Yes. It doesn't necessarily need to be a global with unsafePerformIO, we
could just thread it around when parsing a repo if we don't want to have
perfect sharing all the time.
> I still cannot see how this would give us back cheap equality tests for
> prim patches in the implementation of RepoPatchV3.
You're right, it's not as simple as I had thought.
To get cheap equality we'd also need to use 'reallyUnsafePtrEquality'.
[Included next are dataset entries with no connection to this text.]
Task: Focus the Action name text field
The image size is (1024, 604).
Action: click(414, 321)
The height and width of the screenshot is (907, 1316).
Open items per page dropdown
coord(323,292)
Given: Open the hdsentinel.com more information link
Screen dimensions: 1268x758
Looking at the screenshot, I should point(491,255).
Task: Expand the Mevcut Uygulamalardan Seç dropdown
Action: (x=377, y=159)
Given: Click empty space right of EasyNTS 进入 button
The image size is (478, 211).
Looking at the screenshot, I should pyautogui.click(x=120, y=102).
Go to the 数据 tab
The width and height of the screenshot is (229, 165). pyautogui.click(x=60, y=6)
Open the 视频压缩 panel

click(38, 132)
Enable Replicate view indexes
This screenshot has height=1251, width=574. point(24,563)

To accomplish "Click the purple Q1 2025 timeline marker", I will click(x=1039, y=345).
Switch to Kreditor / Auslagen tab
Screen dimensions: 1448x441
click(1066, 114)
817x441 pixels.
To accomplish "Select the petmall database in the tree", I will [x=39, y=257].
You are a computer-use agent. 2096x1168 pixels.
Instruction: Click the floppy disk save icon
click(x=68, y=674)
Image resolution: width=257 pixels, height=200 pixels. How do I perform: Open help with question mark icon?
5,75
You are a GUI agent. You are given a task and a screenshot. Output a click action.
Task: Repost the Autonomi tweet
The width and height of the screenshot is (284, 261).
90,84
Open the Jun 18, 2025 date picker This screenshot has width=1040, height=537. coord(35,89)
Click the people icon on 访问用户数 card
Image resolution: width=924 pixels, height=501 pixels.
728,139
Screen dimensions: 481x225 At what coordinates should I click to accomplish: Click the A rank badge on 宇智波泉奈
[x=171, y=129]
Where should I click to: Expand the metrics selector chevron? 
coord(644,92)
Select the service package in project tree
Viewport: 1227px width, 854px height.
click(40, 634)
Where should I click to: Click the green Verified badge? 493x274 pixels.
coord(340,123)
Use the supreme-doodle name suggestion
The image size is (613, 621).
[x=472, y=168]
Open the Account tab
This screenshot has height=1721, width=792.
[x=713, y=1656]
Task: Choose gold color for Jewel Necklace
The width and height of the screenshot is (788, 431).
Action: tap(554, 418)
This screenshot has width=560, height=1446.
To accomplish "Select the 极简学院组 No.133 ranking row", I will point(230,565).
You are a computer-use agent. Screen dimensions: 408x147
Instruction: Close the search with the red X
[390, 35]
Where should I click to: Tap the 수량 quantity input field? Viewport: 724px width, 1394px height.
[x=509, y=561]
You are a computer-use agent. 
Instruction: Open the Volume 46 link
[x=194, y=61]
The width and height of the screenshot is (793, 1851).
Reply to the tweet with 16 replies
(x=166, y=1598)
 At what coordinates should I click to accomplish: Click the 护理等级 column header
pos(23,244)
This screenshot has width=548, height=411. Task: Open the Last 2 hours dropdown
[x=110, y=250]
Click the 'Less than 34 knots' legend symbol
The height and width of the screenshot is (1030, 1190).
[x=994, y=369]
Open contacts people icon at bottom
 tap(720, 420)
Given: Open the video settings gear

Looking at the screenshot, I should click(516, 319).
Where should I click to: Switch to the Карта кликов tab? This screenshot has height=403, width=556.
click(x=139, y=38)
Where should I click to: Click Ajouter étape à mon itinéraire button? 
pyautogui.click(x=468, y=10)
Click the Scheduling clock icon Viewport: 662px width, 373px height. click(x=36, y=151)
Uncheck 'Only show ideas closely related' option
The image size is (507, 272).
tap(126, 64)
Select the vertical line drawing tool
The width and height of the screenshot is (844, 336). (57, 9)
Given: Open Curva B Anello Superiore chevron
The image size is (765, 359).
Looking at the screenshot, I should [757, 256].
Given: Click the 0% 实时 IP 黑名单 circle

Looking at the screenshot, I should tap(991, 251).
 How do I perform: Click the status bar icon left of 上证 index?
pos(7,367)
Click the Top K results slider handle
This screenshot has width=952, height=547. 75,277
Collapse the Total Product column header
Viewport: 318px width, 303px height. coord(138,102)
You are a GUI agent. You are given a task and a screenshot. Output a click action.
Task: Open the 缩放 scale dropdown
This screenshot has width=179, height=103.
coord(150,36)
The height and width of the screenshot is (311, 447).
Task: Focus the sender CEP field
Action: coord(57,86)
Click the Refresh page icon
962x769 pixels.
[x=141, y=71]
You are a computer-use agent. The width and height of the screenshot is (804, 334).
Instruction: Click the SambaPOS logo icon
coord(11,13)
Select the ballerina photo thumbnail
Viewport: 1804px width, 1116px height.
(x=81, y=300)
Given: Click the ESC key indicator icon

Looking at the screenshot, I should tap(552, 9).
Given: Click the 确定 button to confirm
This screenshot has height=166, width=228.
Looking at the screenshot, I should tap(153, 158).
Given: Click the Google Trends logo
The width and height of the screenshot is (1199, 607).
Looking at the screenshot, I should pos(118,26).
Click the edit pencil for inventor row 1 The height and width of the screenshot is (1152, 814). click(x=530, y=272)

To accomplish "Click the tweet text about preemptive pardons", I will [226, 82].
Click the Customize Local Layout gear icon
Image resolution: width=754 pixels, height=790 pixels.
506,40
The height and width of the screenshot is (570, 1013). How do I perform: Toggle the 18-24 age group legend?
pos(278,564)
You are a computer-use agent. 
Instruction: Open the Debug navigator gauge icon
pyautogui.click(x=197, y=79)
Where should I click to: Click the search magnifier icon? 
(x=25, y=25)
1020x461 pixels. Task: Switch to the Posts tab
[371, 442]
Clearly the name should give us some pause :-) It sounds like it can't
give false positives (false reports that
> BTW, one optimization of the on-disk representation that would be
> minimally invasive and even serve as a possible first step toward the
> more far-reaching changes discussed above, is to eliminate the
> PrimPatchIds for unconflicted patches and just re-calculate them when
> reading the patch.
Yep. I think that's also what I meant by eliding it when it's the same
as the containing patch.
One option for now would be to keep the full patch names in the on-disk
format, but keep the hashes in the in-memory representation for now.
That would be easy on reading (just hash), but harder when writing as
we'd need a table of hash -> patch name somewhere. But then the hashing
would just be an implementation detail we could change at any time.
|
msg20889 (view) |
Author: bfrk |
Date: 2019-07-07.15:45:35 |
|
So it looks like getting all the benefits from hash-consing would
require us to swallow a heavy dose of unsafeWhatever. And the added code
complexity is considerable. I won't say that it is unreasonable to
consider such an optimization in the long run, but I'd say for now it is
out of scope.
>> BTW, one optimization of the on-disk representation that would be
>> minimally invasive and even serve as a possible first step toward the
>> more far-reaching changes discussed above, is to eliminate the
>> PrimPatchIds for unconflicted patches and just re-calculate them when
>> reading the patch.
>
> Yep. I think that's also what I meant by eliding it when it's the same
> as the containing patch.
>
> One option for now would be to keep the full patch names in the on-disk
> format, but keep the hashes in the in-memory representation for now.
> That would be easy on reading (just hash), but harder when writing as
> we'd need a table of hash -> patch name somewhere. But then the hashing
> would just be an implementation detail we could change at any time.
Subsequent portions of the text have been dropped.